Imagine what it would have been like if Paschal Chukwu had stuck with the sport he first became familiar with.
You are the soccer team’s goalkeeper with this 7-foot striker coming at you in a one-on-one situation. Or he lines up to take a penalty kick on you. Imagine someone a foot smaller trying to defend him.
So instead, four years after picking up a basketball for the first time, Chukwu turned himself into a fine player at the high school level, leading Fairfield Prep to consecutive Class LL state championship finals and the Register State Player of the Year honors this past season.
“I played soccer growing up. I played striker,” Chukwu said. “I wasn’t the fastest guy, but I competed and I was skilled. I didn’t see myself playing basketball. Even the first time I played, I said, ‘This is not for me. All I could do was block shots.”
Chukwu averaged 14.3 points, 11 rebounds and five blocked shots this past season for the Jesuits, who won their first 27 games before falling in the LL final to Bridgeport Central. Prep won its first Southern Connecticut Conference tournament title this year and Chukwu was also the league’s MVP.
“I argue the most improvement he made was learning more and more about the game,” Fairfield Prep coach Leo Redgate said. “I think his understanding of the game and him learning the game about where to be (on the court) and why is where he showed tremendous growth.”
Soccer may have been the sport of choice for Chukwu growing up in his native Nigeria, but he quickly fell in love with basketball. Despite how unsure he was after the first game he played, he still showed some promise.
“The first time I played a scrimmage in Nigeria, I blocked five shots,” Chukwu said. “Blocking shots was like a gift from God. I didn’t know what I was doing, but blocking shots is something I’ve always had the ability to do.”
Chukwu came over from Nigeria in November of 2010. He enrolled at Trinity Catholic in Stamford and was still a long way from being a player. But as he said, he always had the ability to block shots.
He blocked several in his final game that season – the Class M state championship final against Career – helping Crusaders win the title.
He helped Trinity reach the Class L state quarterfinals the following year. Then he transferred to Fairfield Prep and the Jesuits lost just four games the past two seasons.
He put up his numbers this season — including 21 points, 17 rebounds and 12 blocks in his final game — seeing plenty of double- and triple-teams in the post.
“He got beat up a lot this year (in the lane) because he improved so much offensively,” Redgate said. “That only helped him improve. He never really got frustrated, he took it like a man. I always told him it would lead to better growth.”
Chukwu said he has spoken to his natural parents from time to time, but has not seen them since leaving Nigeria. His current guardians are John and Sheila Featherston.
As Chukwu’s game improved, so did the interest among the Division I schools. Kevin Ollie, who just won a national championship in just his second year as coach at UConn, attended several of Chukwu’s game during his junior season. The Huskies were one of the programs to offer Chukwu a scholarship.
According to both Chukwu and Redgate, other schools making offers included St.
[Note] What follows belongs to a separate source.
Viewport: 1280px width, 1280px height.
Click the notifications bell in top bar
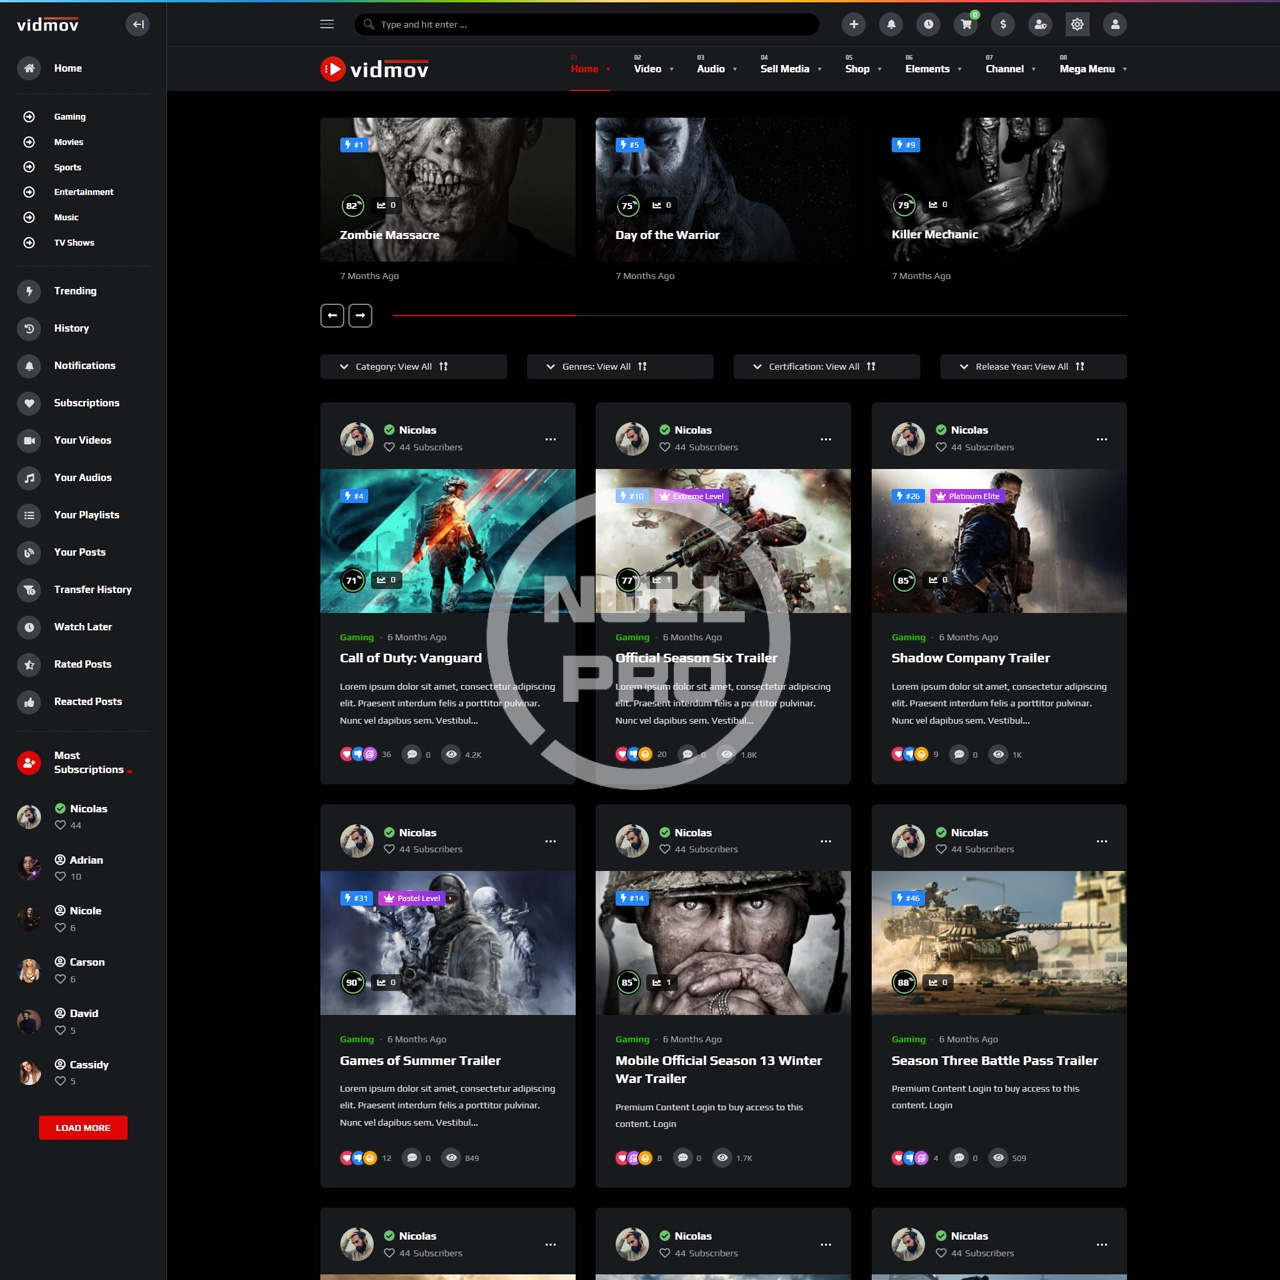[891, 25]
Joseph, UConn, NC State, St. John’s, George Mason, Georgetown, Syracuse and Boston College. The choice came down to St. Joseph and Providence. In late August, Chukwu made a verbal commitment to the eventual Big East champion Friars, then signed a national letter of intent in November.
“Either Coach (Ed) Cooley or assistant coach Bob Simon was at almost every single game during his junior and senior year,” Redgate said. “Even after Paschal signed, they didn’t miss too many games. It’s not just about getting kids to come. They truly care about Paschal as a person, not just as a widget who will play basketball.”
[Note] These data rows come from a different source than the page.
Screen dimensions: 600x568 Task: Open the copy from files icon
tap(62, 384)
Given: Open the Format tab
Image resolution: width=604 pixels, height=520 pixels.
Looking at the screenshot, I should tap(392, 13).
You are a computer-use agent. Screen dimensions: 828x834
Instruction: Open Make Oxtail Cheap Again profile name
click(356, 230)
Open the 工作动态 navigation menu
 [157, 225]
Said Chukwu: “Coach Cooley is a big-guy coach. Another big thing for me is my family can come see my games. They have a good campus and good players.”
Chukwu said he would like to put on an additional 10 pounds in the off-season to get to 230 before he gets to Providence. However his collegiate career turns out, Redgate feels he will continue to prosper at Providence.
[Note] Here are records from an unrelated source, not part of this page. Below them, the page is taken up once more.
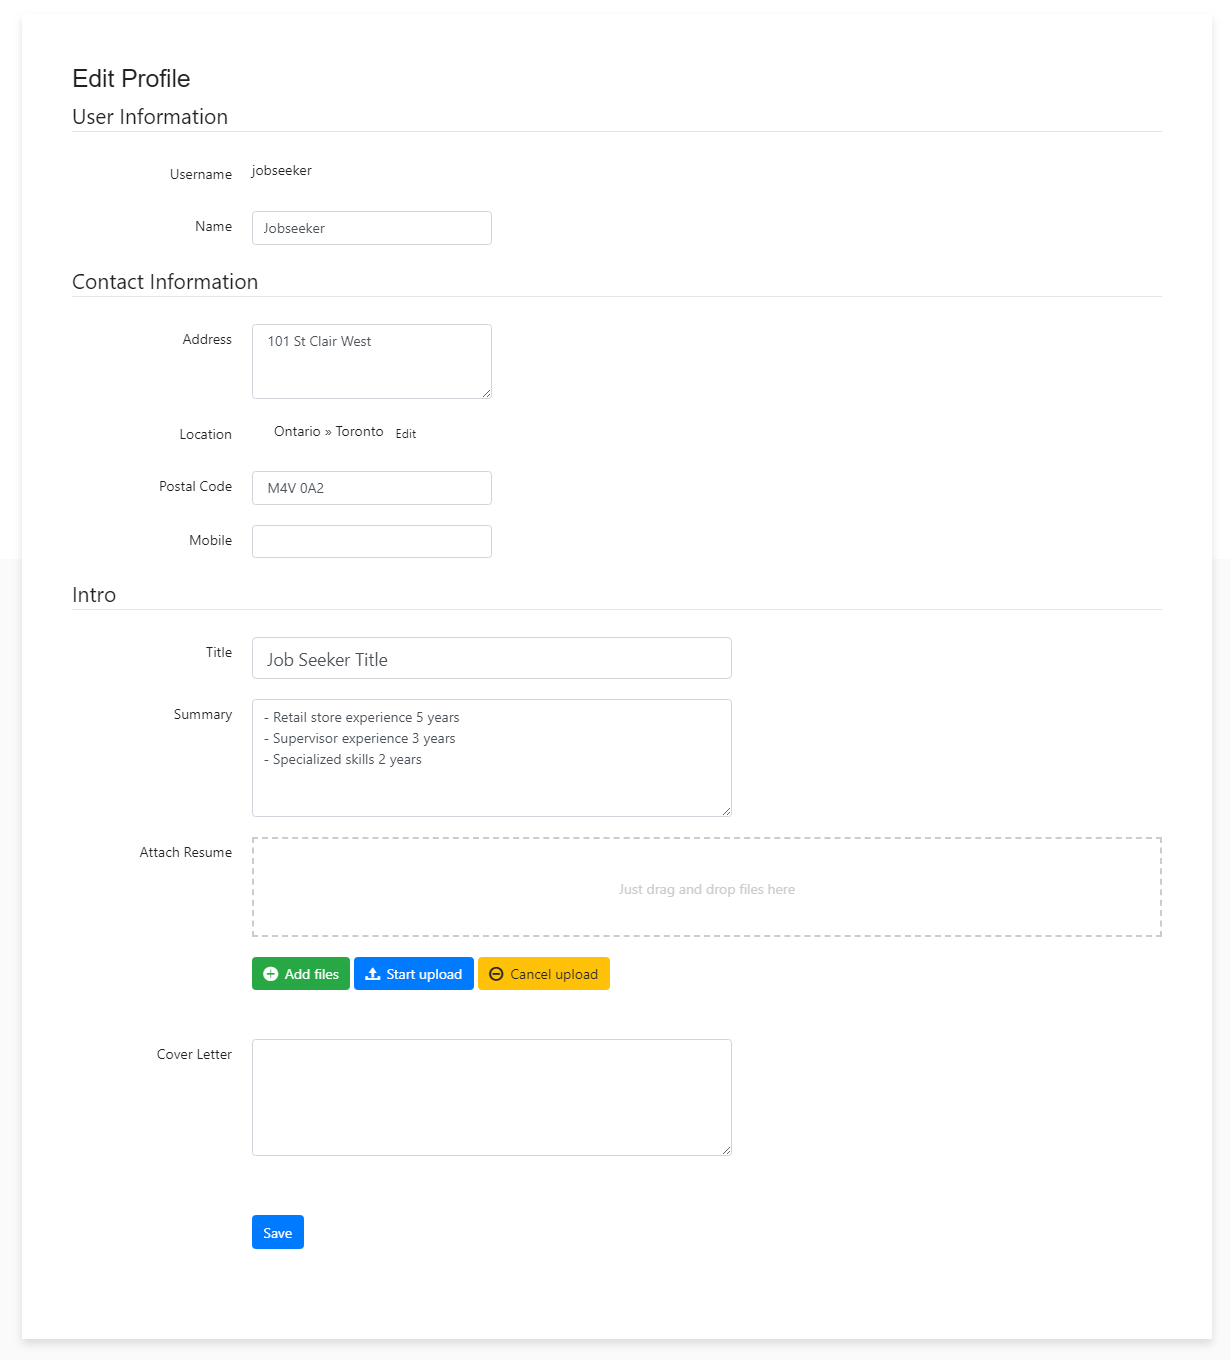This screenshot has height=1360, width=1230.
Task: Click into the Name input field
Action: pyautogui.click(x=371, y=228)
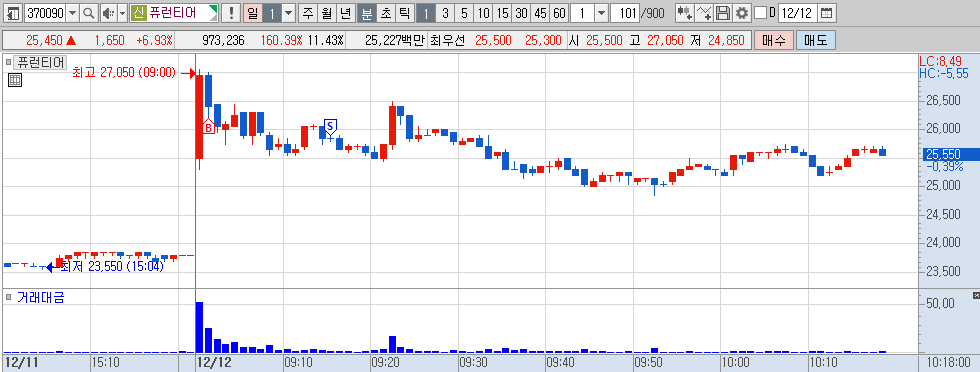Click the 매도 sell button
Viewport: 980px width, 372px height.
click(816, 41)
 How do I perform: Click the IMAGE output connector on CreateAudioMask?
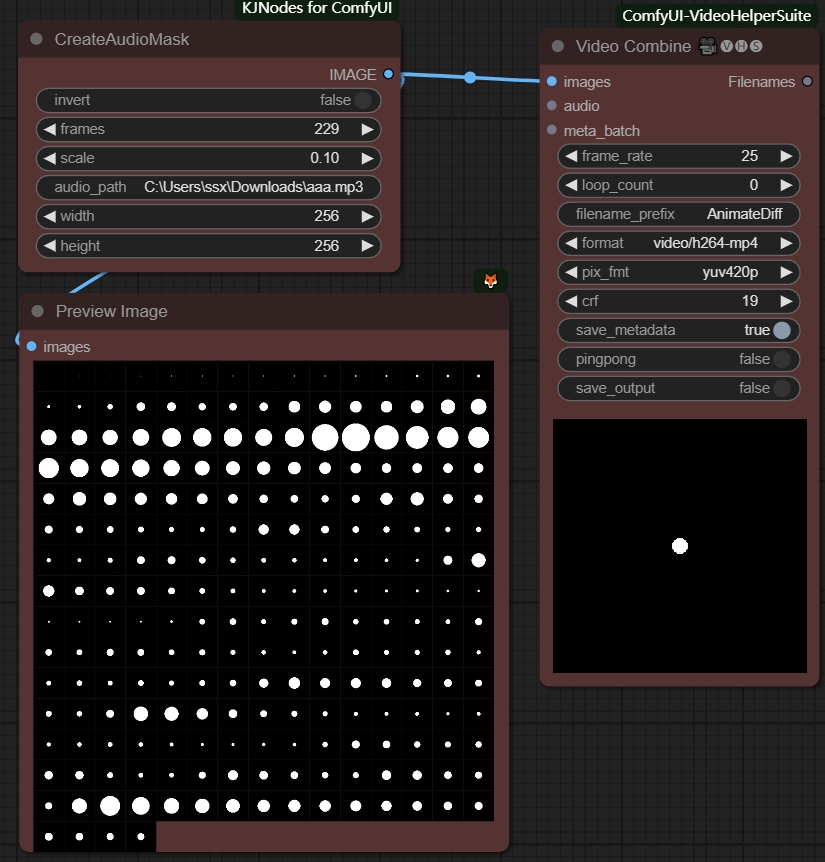(x=388, y=74)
“The thing I’m most proud of was he was so coachable and so eager to please. He wanted to get better for other people. He doesn’t want to let people down. When you are recruited heavily, sometimes kids get an ultra sense of entitlement. Paschal didn’t have that.
“There was not a practice we ever had where he didn’t leave being a better basketball player. To Paschal’s credit, he always pushed himself. He will be a force to be reckoned with.”